## START RECORDS FOR PROCESSING

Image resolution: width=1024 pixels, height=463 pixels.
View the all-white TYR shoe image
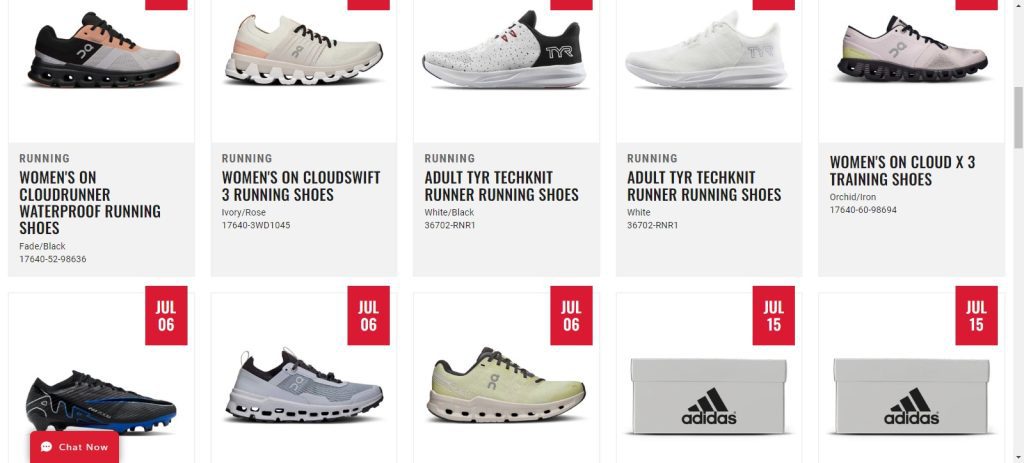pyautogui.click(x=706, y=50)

## END RECORDS FOR PROCESSING
## START RECORDS FOR PROCESSING

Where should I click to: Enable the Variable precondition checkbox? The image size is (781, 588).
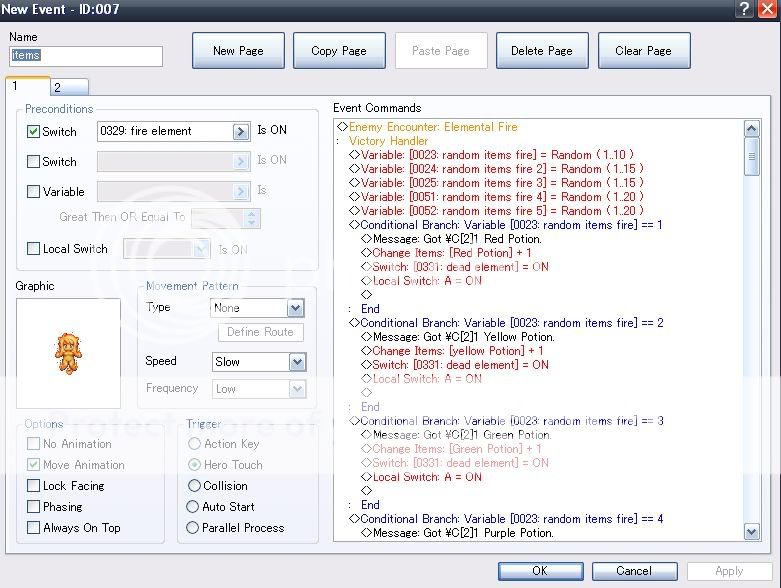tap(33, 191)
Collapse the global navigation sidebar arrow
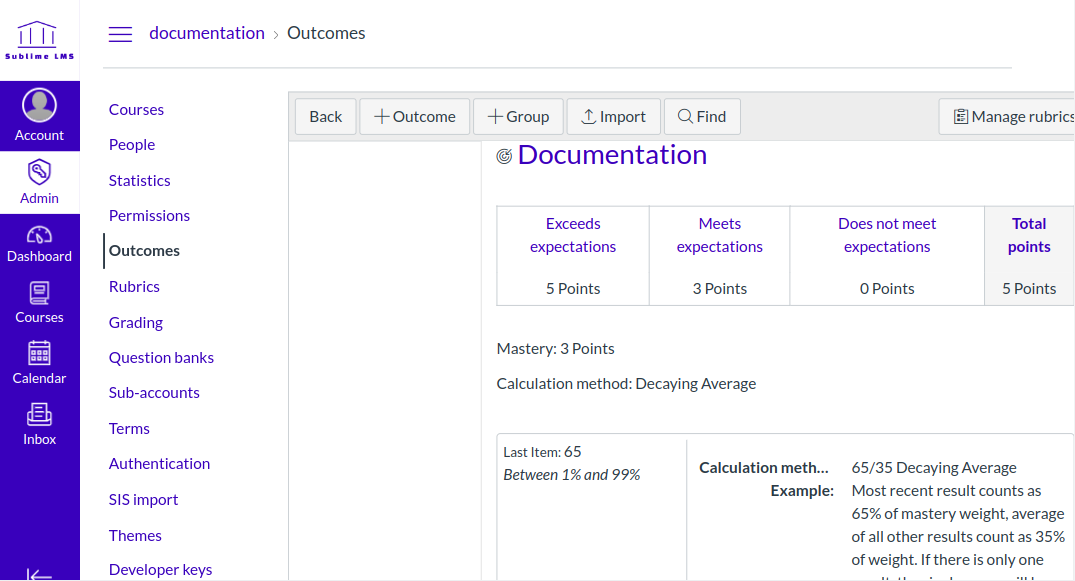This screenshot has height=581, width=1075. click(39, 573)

## END RECORDS FOR PROCESSING
## START RECORDS FOR PROCESSING

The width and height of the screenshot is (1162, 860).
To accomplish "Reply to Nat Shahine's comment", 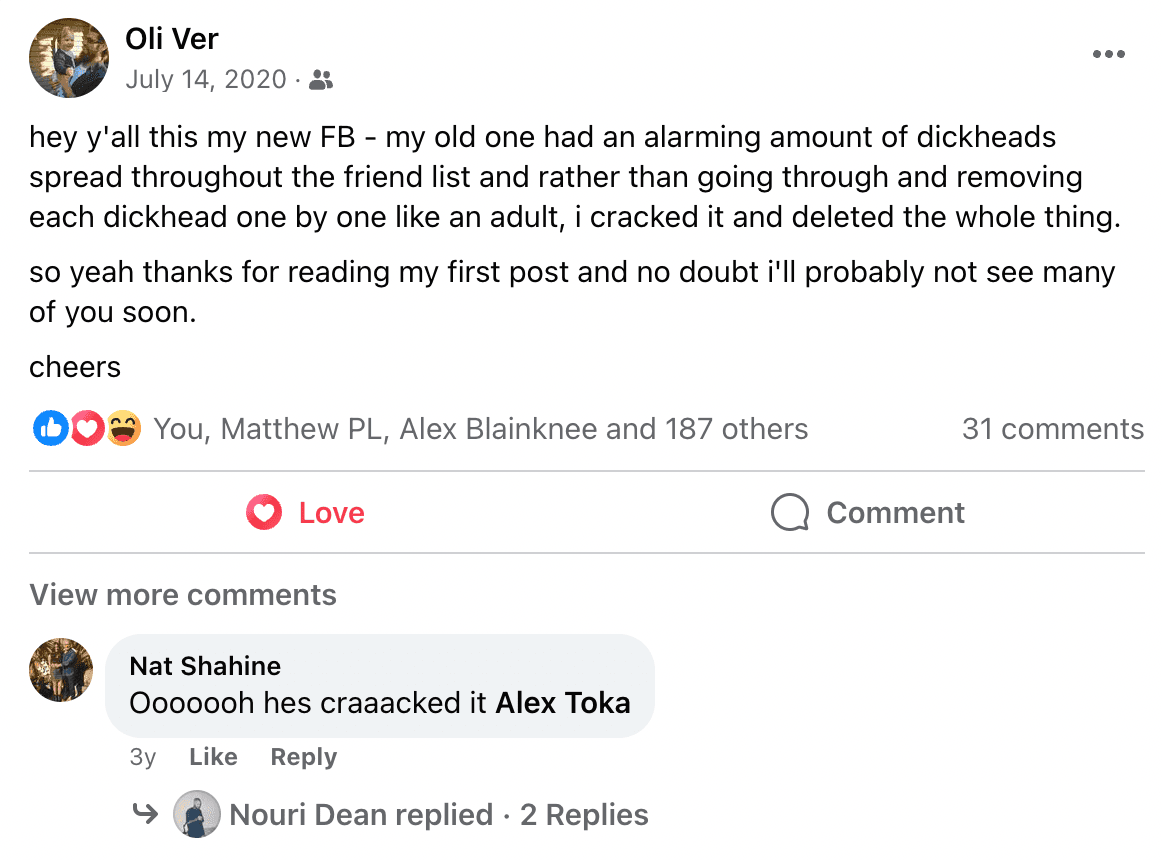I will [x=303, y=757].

## END RECORDS FOR PROCESSING

> **INSTRUCTION**: Can you rewrite everything from the line containing "Image resolution: width=1024" down to the line containing "pyautogui.click(x=706, y=50)", putting "sneaker" in place of "shoe" and changing nothing else? Leave the pictures out of your answer.

> **ANSWER FOR THE TASK**:
Image resolution: width=1024 pixels, height=463 pixels.
View the all-white TYR sneaker image
pyautogui.click(x=706, y=50)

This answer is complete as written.